Methods employed to accommodate changing messages have evolved through the years as new technologies have developed. These strategies include surface paint and repaint, rotate and flip mechanisms, tracks and inserts, rearrangeable individual letter systems, mechanical fasteners, write and erase surfaces, adhesives, vinyl letters, and various digital and screen-based delivery methods.

Rapidly changing economic conditions have sparked fuel price swings, repeated markdowns and reduced hours. Added to the usual seasonal price and hour changes, these recent conditions have pushed sign systems to a failure point that was noticed by national news media.

Mechanical devices and systems, designed to accommodate change, break down for many reasons, including a lack of end user motivation to maintain as designed. Often parts and letterforms needed to maintain these systems must be stored and then retrieved for later use. There are also limitations imposed by the number of available letterforms provided or even the number of digits allowed. Adhesive based systems often fail because removal appears to be difficult, either requiring a time consuming process or a lack of appropriate solvents. This results in defunct information requiring masking or layering, an everyday palimpsest that exposes failed efforts to remove or hide past states.

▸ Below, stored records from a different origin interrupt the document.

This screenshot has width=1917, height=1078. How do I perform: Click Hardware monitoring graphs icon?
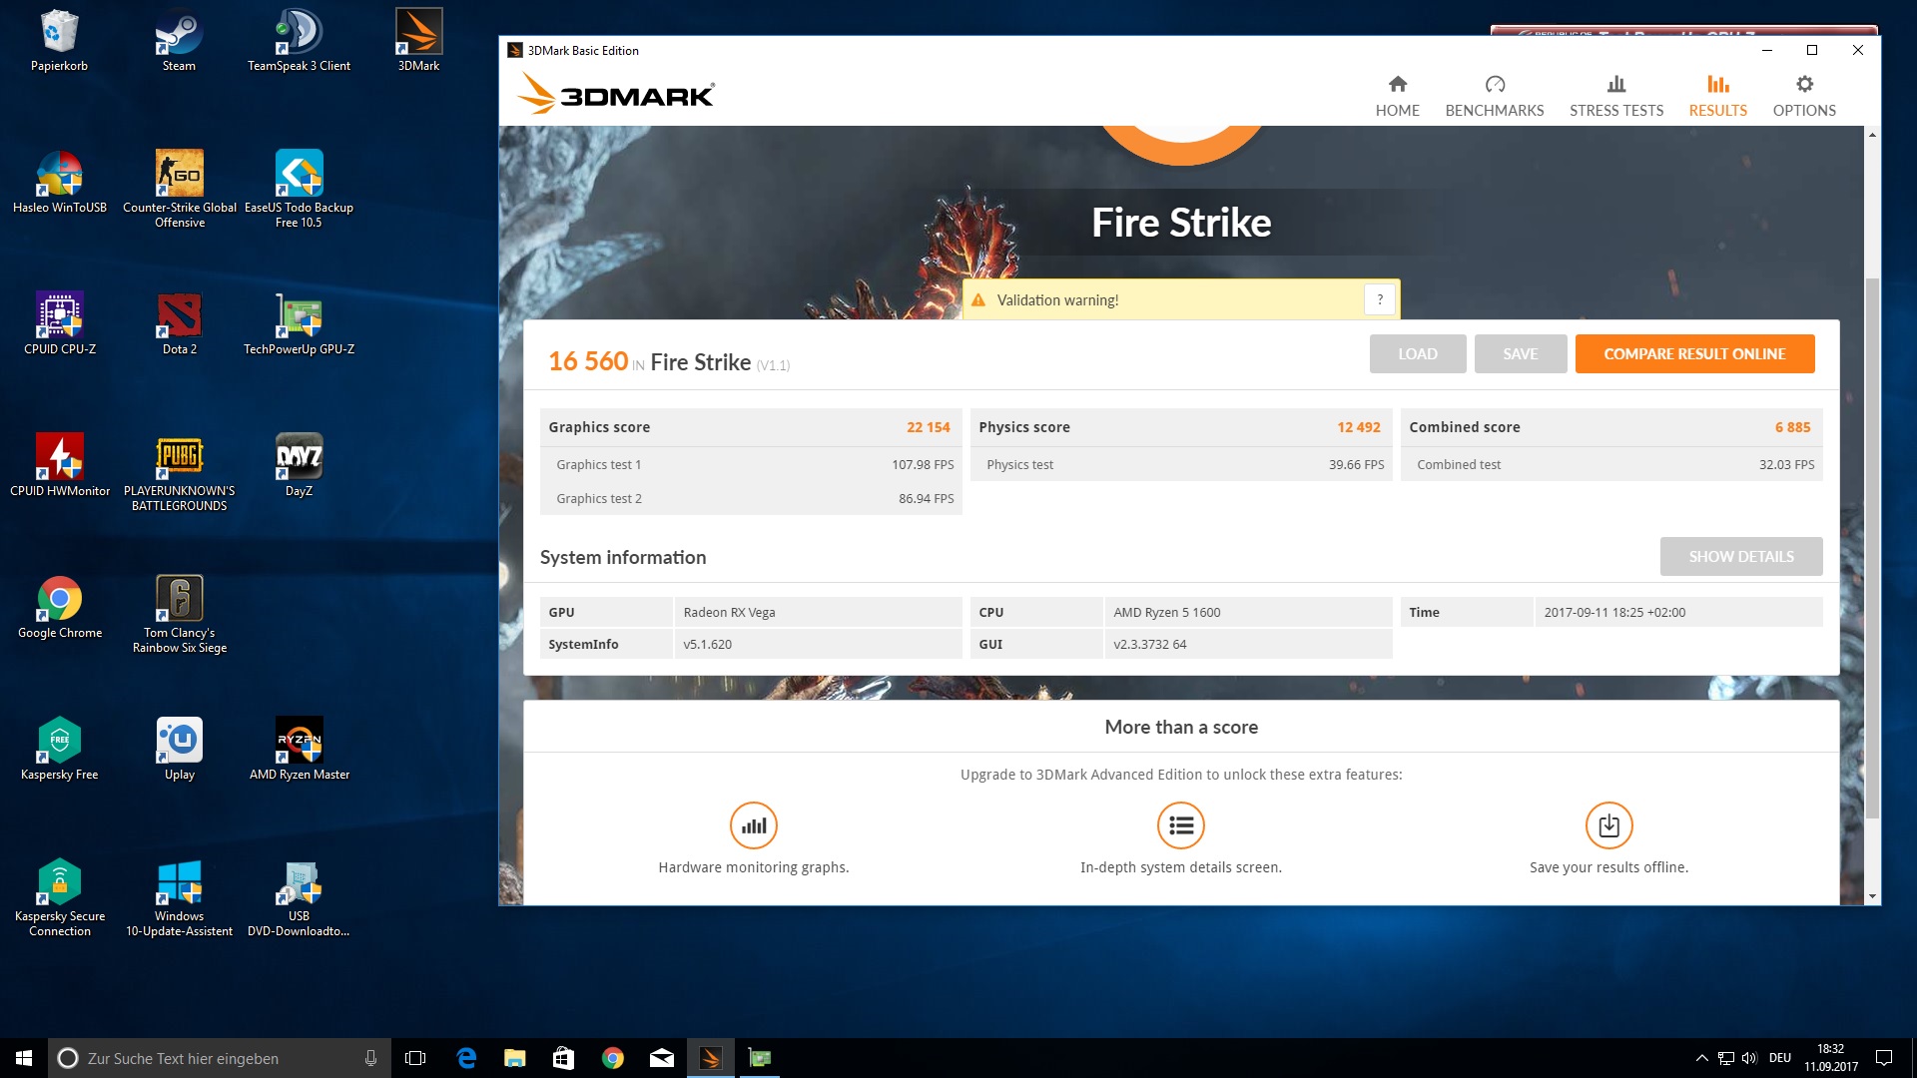(x=753, y=825)
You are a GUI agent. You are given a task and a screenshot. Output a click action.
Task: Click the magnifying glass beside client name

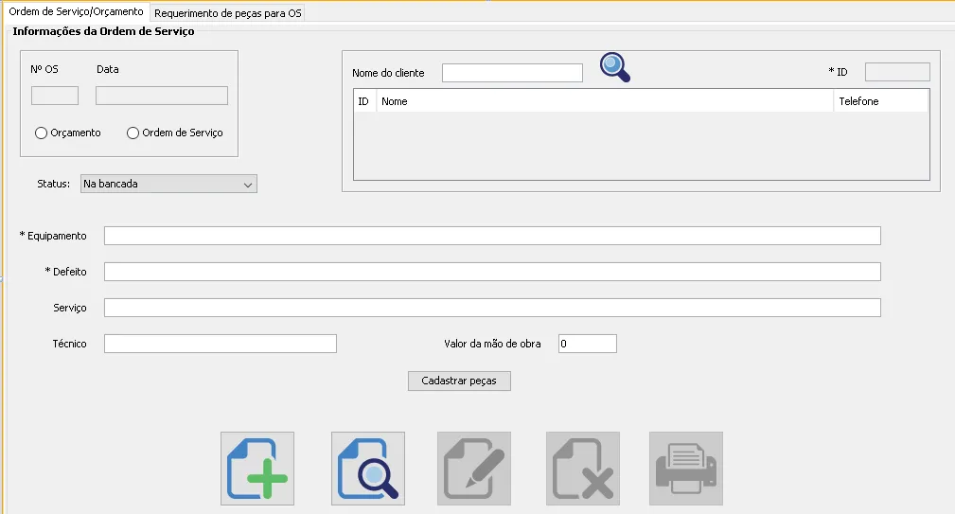click(x=615, y=67)
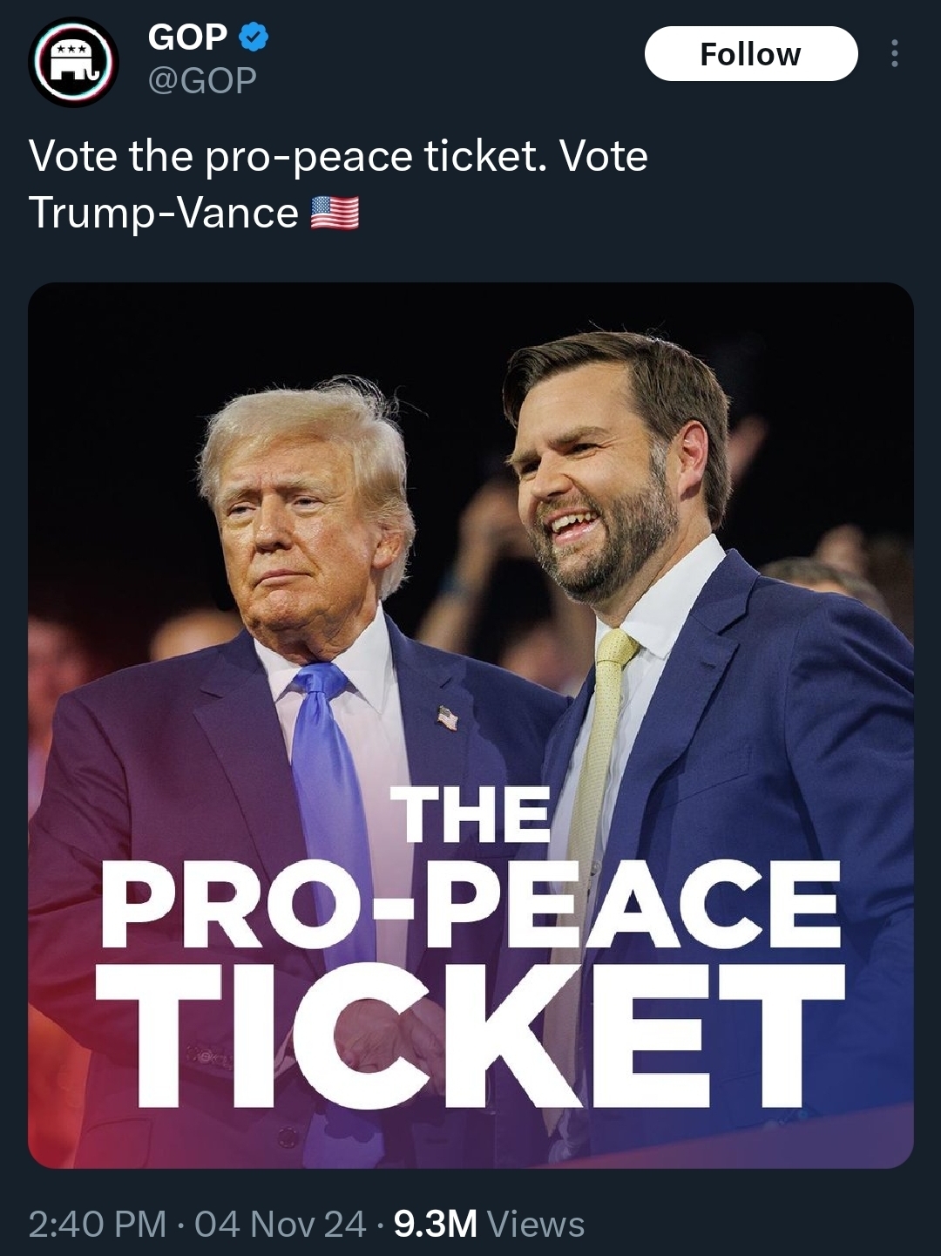Click the 2:40 PM timestamp
Image resolution: width=941 pixels, height=1256 pixels.
pos(97,1225)
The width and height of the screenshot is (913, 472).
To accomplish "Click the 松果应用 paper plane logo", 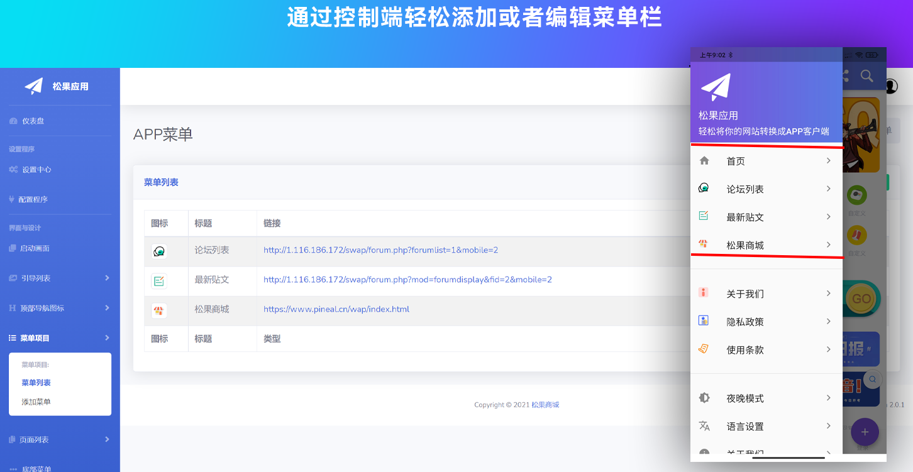I will coord(33,85).
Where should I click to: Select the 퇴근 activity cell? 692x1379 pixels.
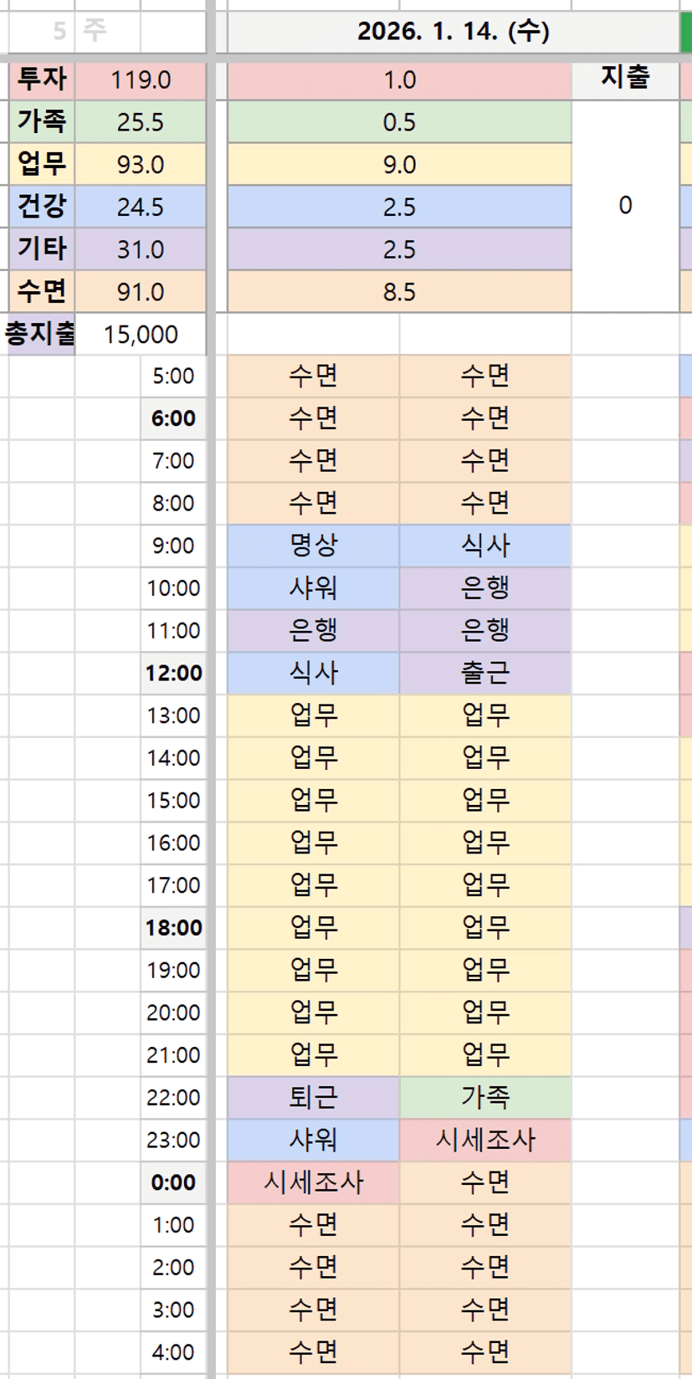coord(313,1097)
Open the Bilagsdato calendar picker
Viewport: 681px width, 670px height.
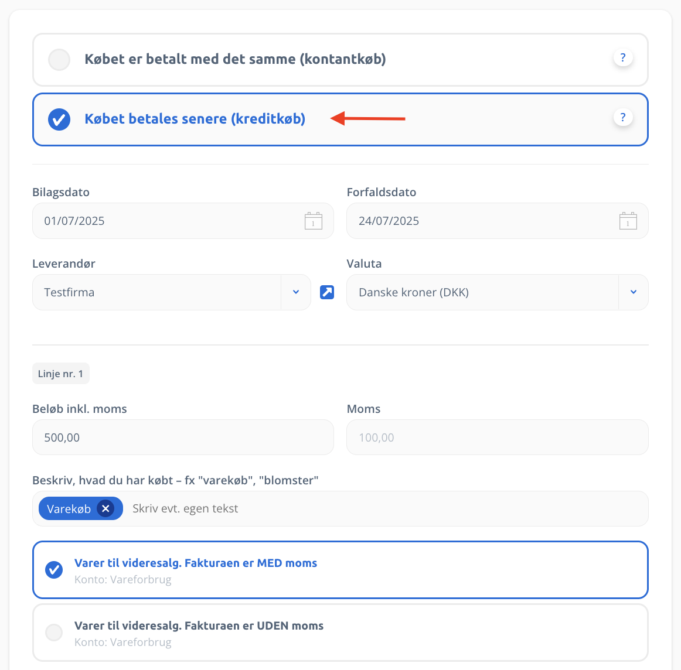tap(313, 221)
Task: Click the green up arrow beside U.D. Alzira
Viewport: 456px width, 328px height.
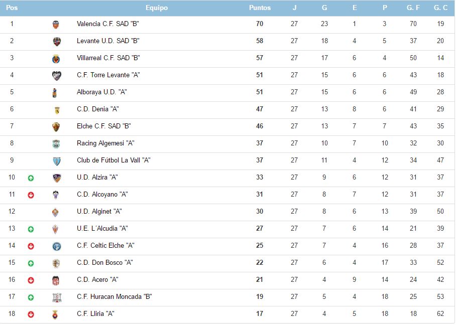Action: pos(31,178)
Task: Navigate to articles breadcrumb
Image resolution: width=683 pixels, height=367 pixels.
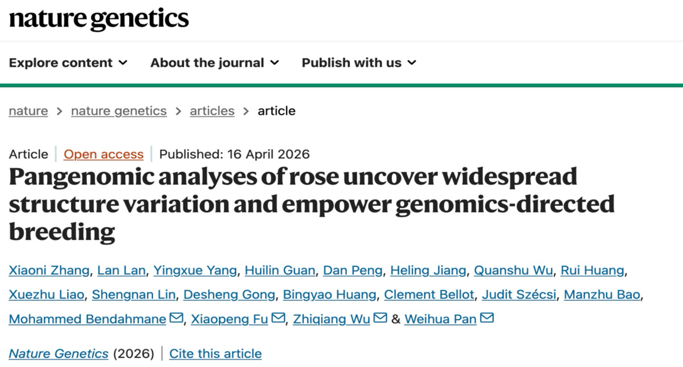Action: (212, 111)
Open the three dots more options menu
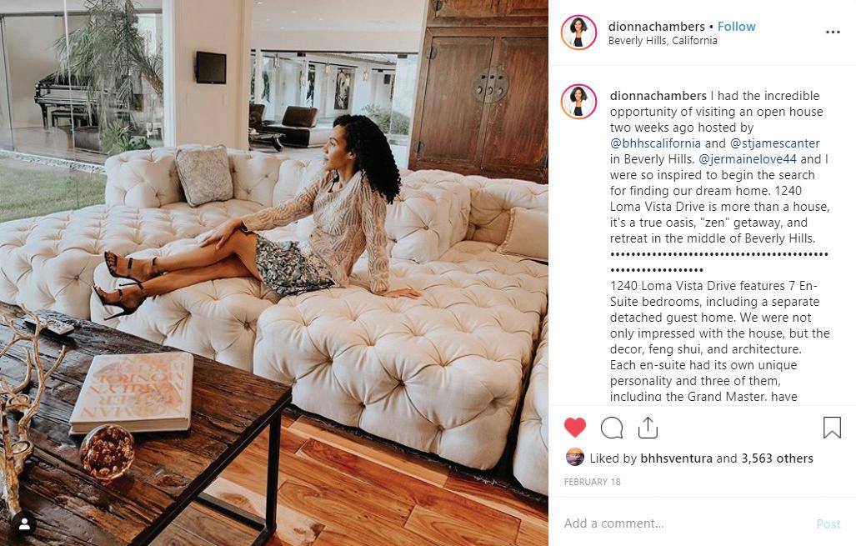The image size is (856, 546). point(833,33)
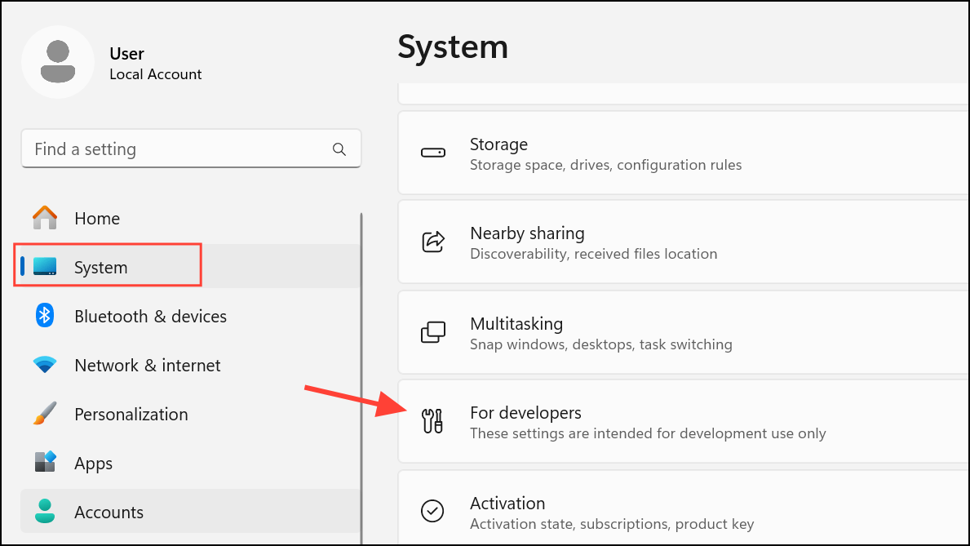
Task: Open Multitasking settings entry
Action: [600, 333]
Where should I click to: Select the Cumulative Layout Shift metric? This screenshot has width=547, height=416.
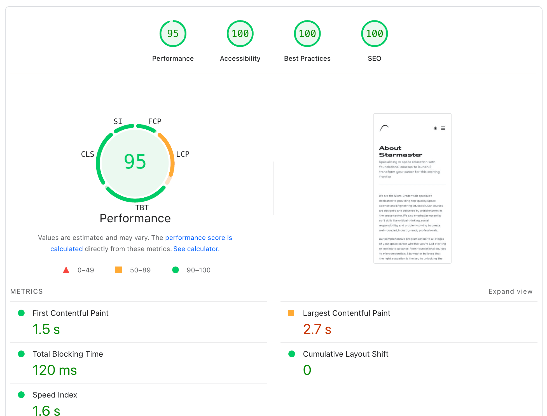[345, 354]
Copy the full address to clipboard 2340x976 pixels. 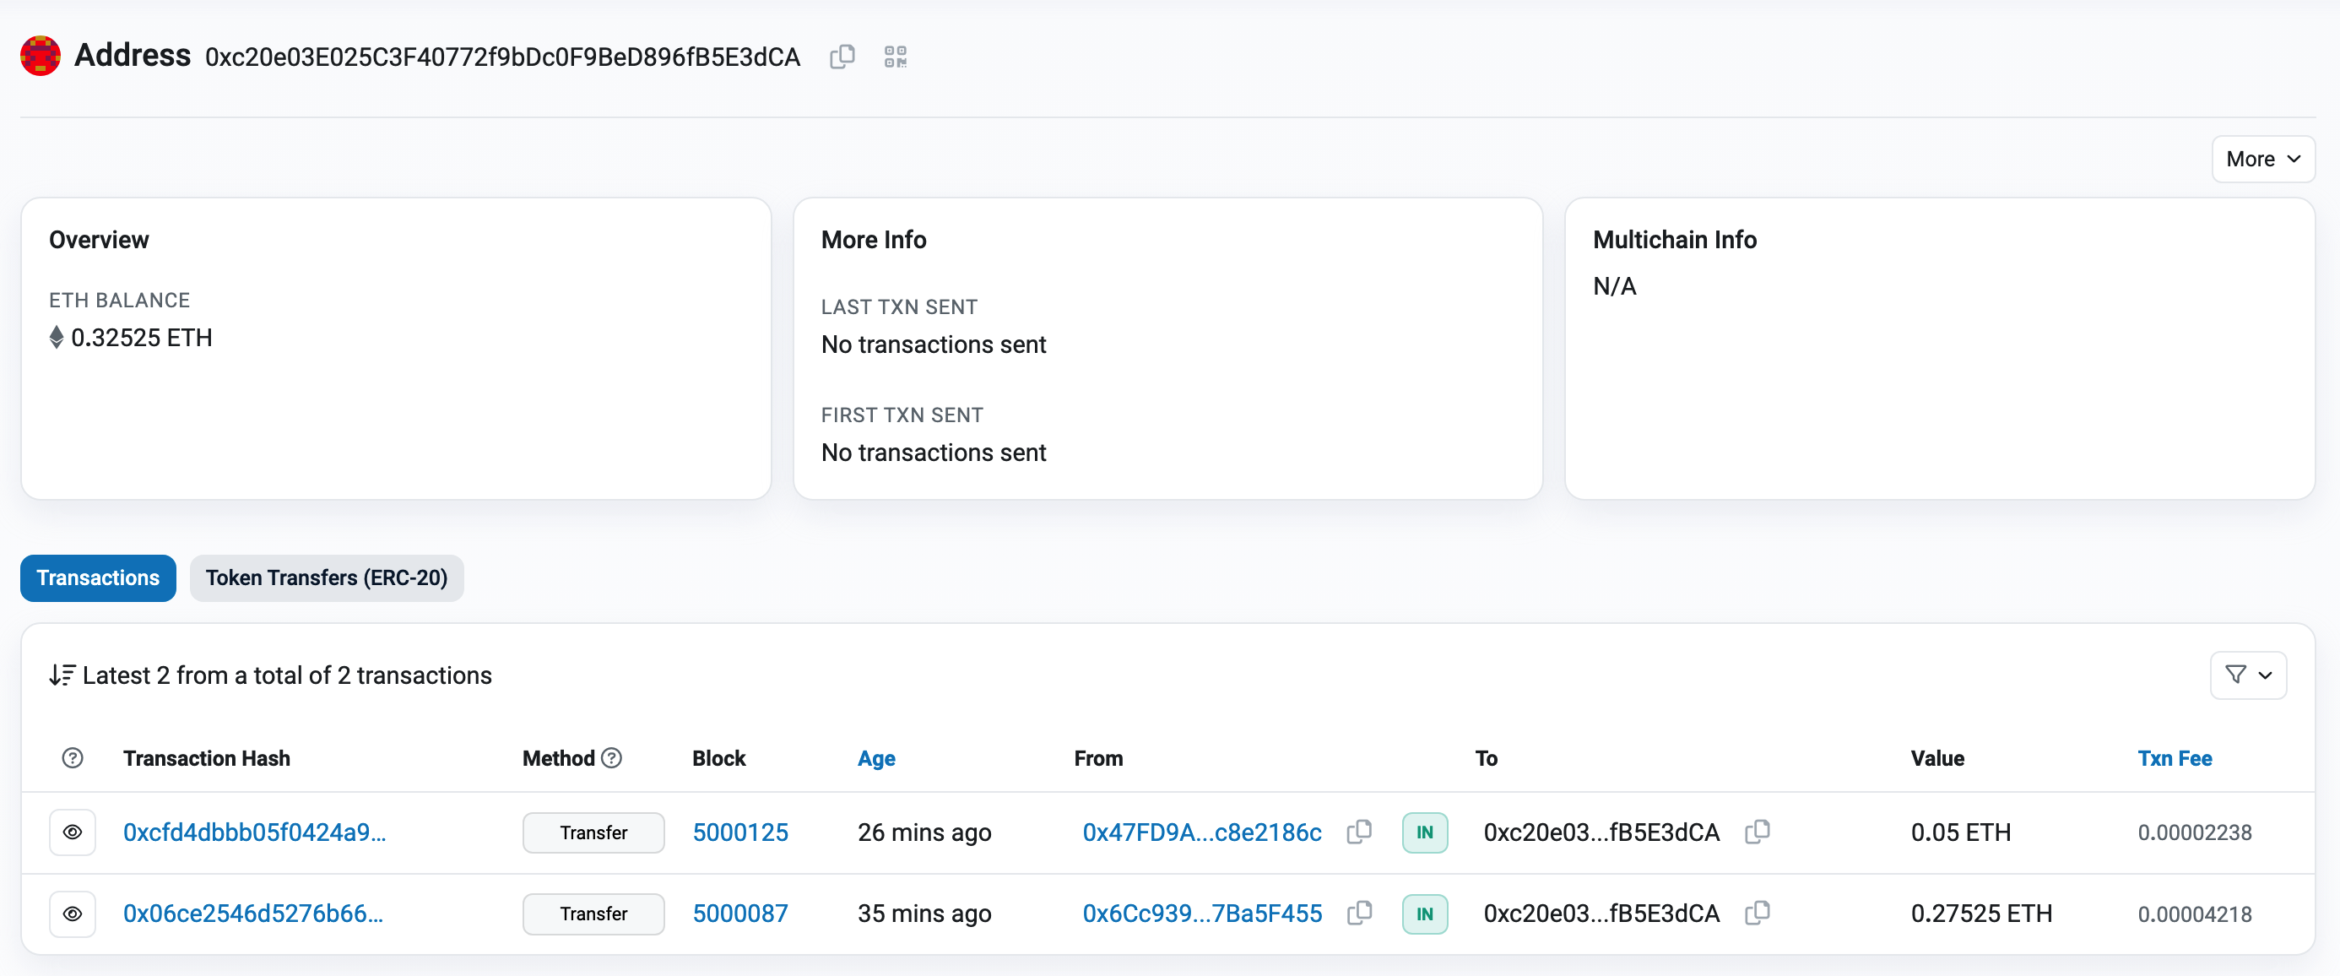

Modifying individual prices, route numbers, or directional arrows involves a limited typographic structure, where one number or direction is replaced by another. Hours of business, on the other hand, require more complex typographic structures. There are template signs available that simplify the communication to an ‘open’ or ‘closed’ state or a dial or clock which is spun to indicate the time when staff will return. There are many templates available to aid in the display of a detailed list of hours. These templates reduce the communication to a simple fill-in-the blank of open and close hours in a predetermined seven-day structure. This is a default condition, which at first glance, seems fail-safe and easy to use. A closer observation of the actual use of these signs shows much more nuanced communication needs. In some cases the repetition of the same hours day after day leads to a texture that actually obscures the intended message. In other cases multiple open and close times within a single day are squeezed into the predetermined spaces. Marking the closed days presents a quandary and additional notes are frequently added to explain extenuating circumstances and provide contact information.

The failure of the templates to anticipate the communication of seasonal hours, holiday weekends, vacations and other contingencies, typically prompt additional signs to amend the base store hours. Some businesses choose to explicitly communicate uncertainty and variance through their signs. Many of the observed failures appear to stem from an acceptance of casual notes and visible fixes as a means of communicating a local, non-corporate enterprise.


Digital signs offer the promise to ameliorate many of the failures and limitations of changeable mechanical and adhesive systems. LED screens, installed as part of city or corporate sign systems, offer easily updated transportation route numbers and gas prices. Fluid grids of pixels offer the potential for instant updates and reduced failure rates with the exception of malfunctions that expose underlying code, an absence of data, or system shutdown.

But readily accessible and affordable digital signs displayed by small businesses present a different set of potential failures. These signs typically offer small screen size, limited typographic choices and preprogrammed transitions. The ill considered parsing of messages into endlessly repeating loops often result in a failure to communicate clearly without a time investment by viewer to piece together the fractured message. Additional options including stock images and transitions can easily be used in ways that obscure basic hours and prices, adding complexity to the messages conveyed.

Despite promised seamlessness, each new technology has limitations evidenced in failure and expedient workarounds. Future delivery of everyday information will likely be through RIFD (Radio Frequency Identification), allowing cell phone users to receive hours and prices based on their proximity to a business. The design and distribution of systems and default templates used in everyday communcation is a fertile area for designers wanting to make an impact on typographic failure.